Information
 
See also: DoubleSpeak, FreeMarket

MudisSalkauskas asks What is information?

Books

Programming the Universe by Seth Lloyd

Information

FranzNahrada:Global Villages, February 5, 2007 For me it was most important that a wiki has a table of contents like a book. A garden plan so to speak. A topology of all content in which I can orient myself. A map. I like to see a common "information landscape". Some stable ground to build and to return. I even think in topologies, I organize my mind as landscape. I like to communicate my mind as a landscape. This landscape should be constantly nurtured by the findings of the mailing list. Things should be put at the right place, like collecting nuts and bringing them home before wintertime.

FlemmingFunch: Siavash, yes, I think what is the bright spot is the potential for the availablity of information. If we're informed and aware enough, things will change. Because, no matter how much power any particular organization has, it still all flows from the individual choices we make, and the collective effect of those individual choices. And most people aren't dumb or mean. If they have good information, if they're aware of what is going on, they will choose accordingly. And that's the basic of a free economy and a free society. Many people making many informed decisions.

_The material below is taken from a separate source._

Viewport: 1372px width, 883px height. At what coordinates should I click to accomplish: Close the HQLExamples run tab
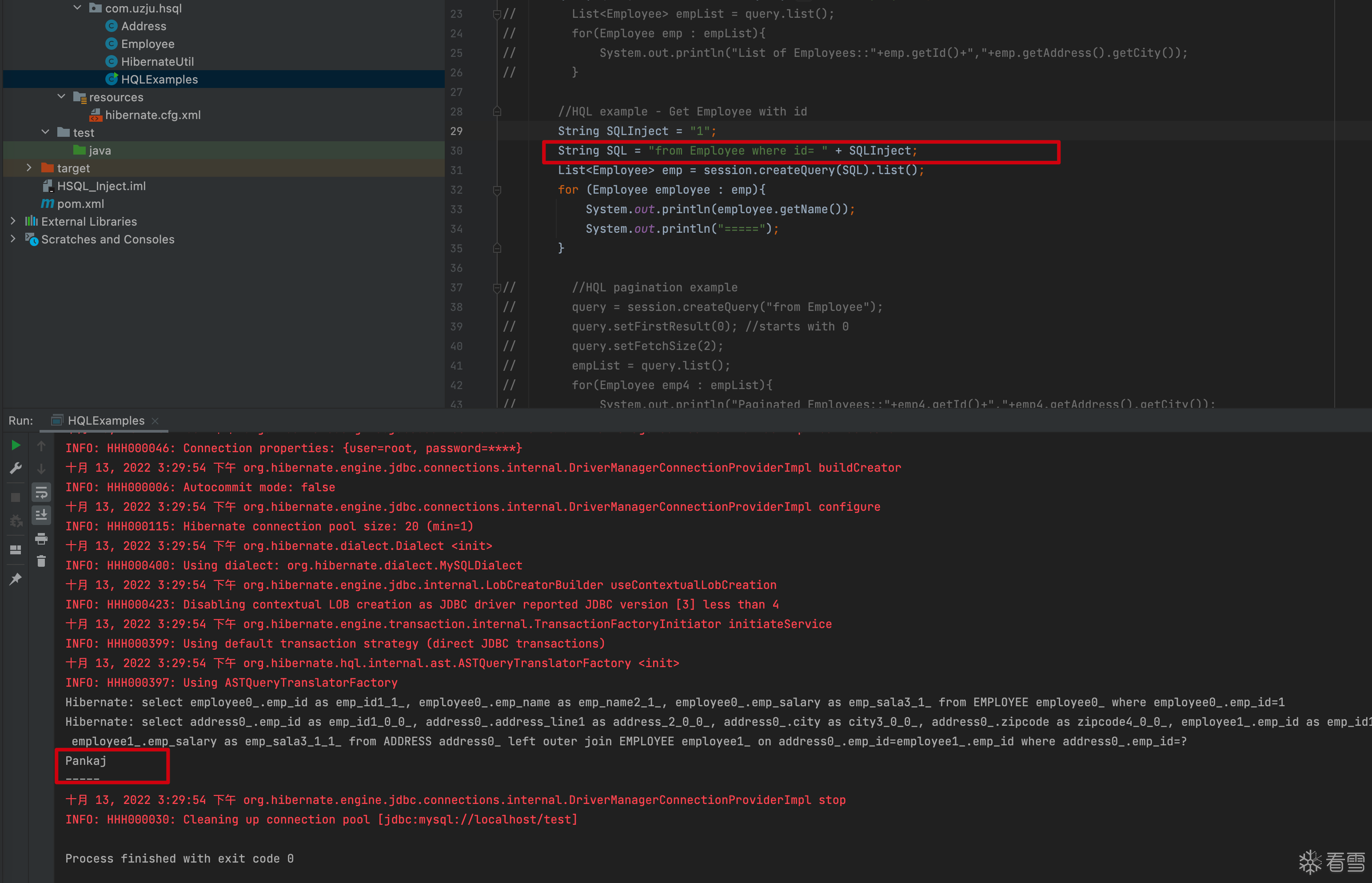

That's where I have the highest degree of hope. Our ability to access information is increasing rapidly. There's a bit too much of it, but it is very likely that tools appear along the way that will allow us to better understand what we're looking at. It is not possible to keep us in the dark forever.

And, yes, the power to change what a corporation is, and what its boundaries are, is still with the governments. They can change the laws, and even the most powerful corporations have to go along. OK, unfortunately, most governments have submitted themselves to some trade agreements that limit their ability to regulate corporations, but there's for sure still ways.

And, again, governments will have to go along, if enough people start thinking differently about things, and they demand changes.

Sign

RonaldStamper, Living By Truth, July 17, 2007 I've only observed so far but here is a question where I might help,

During my time in industry I noted that computer-based systems often failed organisationally although they were fine technically. To cut a long story short, this led me to discard 'information' as a very vague term in favour of 'sign' which refers to anything standing for something else. Signs are the basis of information and examining the properties of signs, we arrive at numerous, precise meanings for 'information'.

I'll attach a paper on this topic. Sorry, it is so old, dating from 1971 that I cannot find a machine-readable version. However the following may serve.

with more on the defintiions in

Finally I wrote a book 'Information' published in 1973 in New York by Wiley (Halstead Press) and in London by Batsford. It's out of print and I'm scheduled to write a second edition. (Whether I have time before I die, I cannot tell!)

That has led to a research programme that started in 1971, as soon as 'Information' was handed to the publisher, dealing with Organisational Semiotics, the application of the Doctrine of Signs (John Locke, CS Peirce, Charles Morris, and many others) to understanding organisations treated as information systems.

I'll attach another paper that I'm giving to two conferences in joint session next week. They are the International Conference on Organisational Semiotics and the International Conference on Conceptual Structures.

This second paper sketches the main results of the work on a semiotics-based theory of organised human behaviour. .

Best wishes for your deliberations. Unfortunately, I'll be unable to participate.

I would welcome feedback if anyone takes the trouble to look at these papers.